Leccinum species are identified in part by the discoloration that results when the mushroom is cut. The flesh in some turns black, in others it turns brown, and in this one it turns deep pink except at the base, where it turns blue. Other discolorations occur when chemicals are applied. The flesh in the pileus turns blue in FeSO4 and brown-yellow gradually fading to a smoky color in KOH. The tubes bruise dark yellow-brown when bruised as well. You can always spend some time measuring spores, too. You can burn up a good hour or more trying to identify a Leccinum. I know I did. For most folks, though, it's a purely academic question. Almost all of them are good edibles and none are toxic. Some just don't taste good.
Teach the controversy! Some mycologists call this fungus Pluteus admirabilis; others call it Pluteus leoninus You see, P. admirabilis has a yellow stipe with a white base. The mushrooms in these photos clearly have a white stipe with a brown base, and that should make it P. leoninus. However, P. leoninus is solely European in geographic range, and this mushroom is growing in Massachusetts. So which is it? I'm erring on the side of conservative taxonomy and calling it Pluteus admirabilis until someone demonstrates a consistent molecular difference between the fungus with the white-stiped fruiting body and that with a yellow one. Maybe someone else will decide to call it P. admirabilis var. leucostipes and piss all the Pluteus specialists off. That will not be me. I'm jujst happy to see a Pluteus that isn't a boring shade of brown or gray.

You know, if mycologists can't agree on an important detail like this, how can anyone be sure that fungi exist? Those aren't mushrooms, they're god-hats!

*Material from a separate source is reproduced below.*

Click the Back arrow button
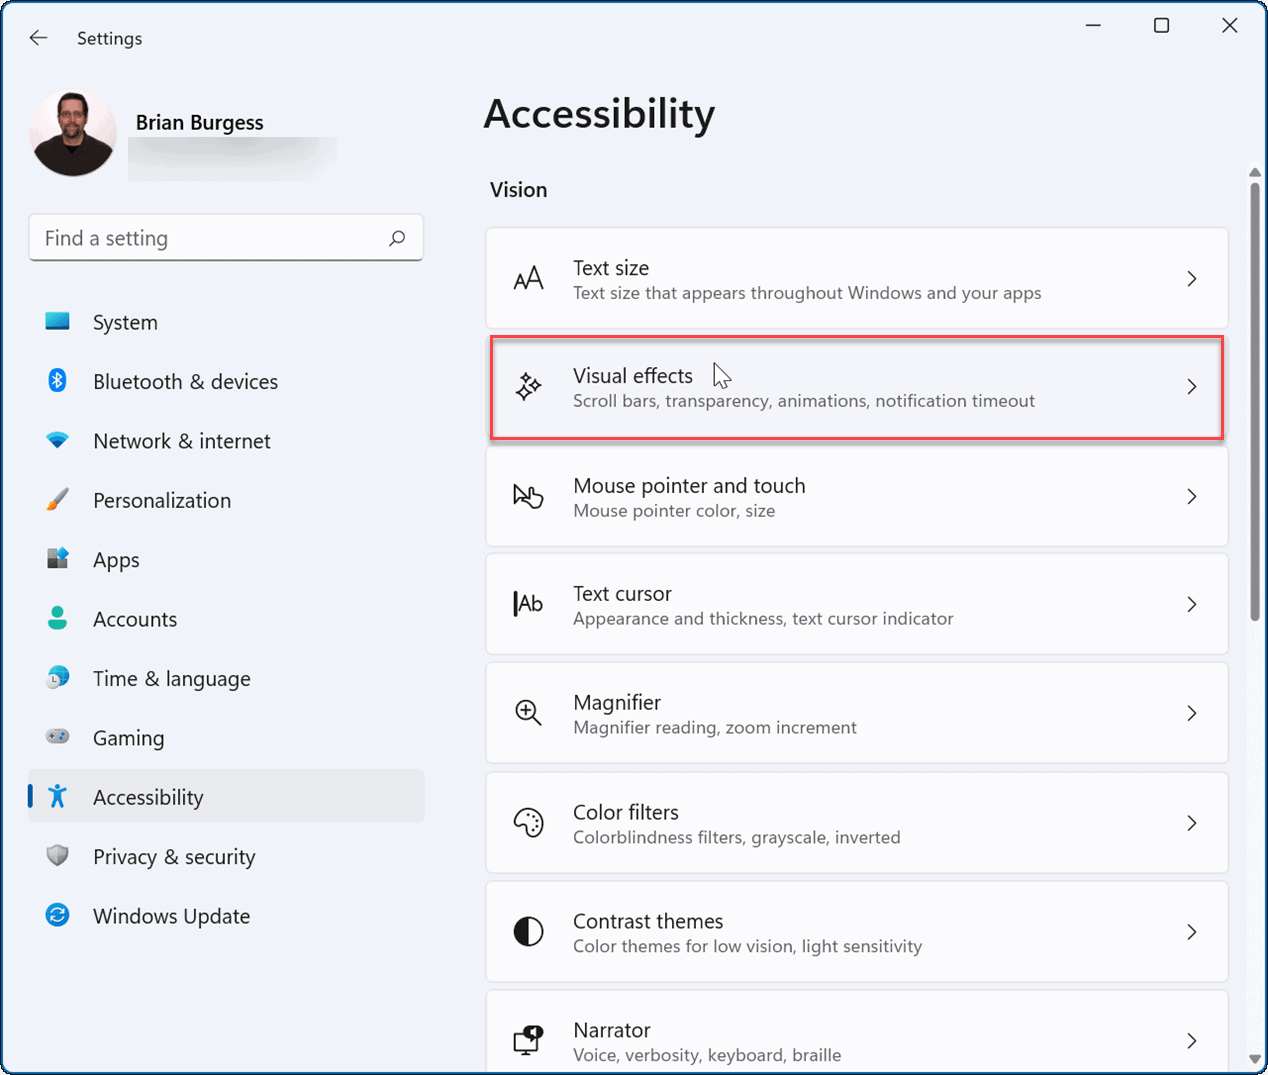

In a matter of days, all of the purple tones will vanish from Trichaptum biforme and it will become a drab, grey to pallid, drab little thing like this. I guess it happens to the best of us. This is also a good example of convergent evolution. T. biforme looks quite a bit like Trametes versicolor, the common turkey-tail. In reality, they're about as closely related as you are to your dog... or even your pet bird. Similar environmental pressures over long periods of time have resulted in both fungi hitting on a similar solution in terms of the general shape of their fruiting bodies, but there are numerous less-obvious differences, too. The fungal kingdom is rife with examples of such convergences; the familiar cap-and-stem morphology of mushrooms has evolved independently at least six times and quite possibly more, for instance.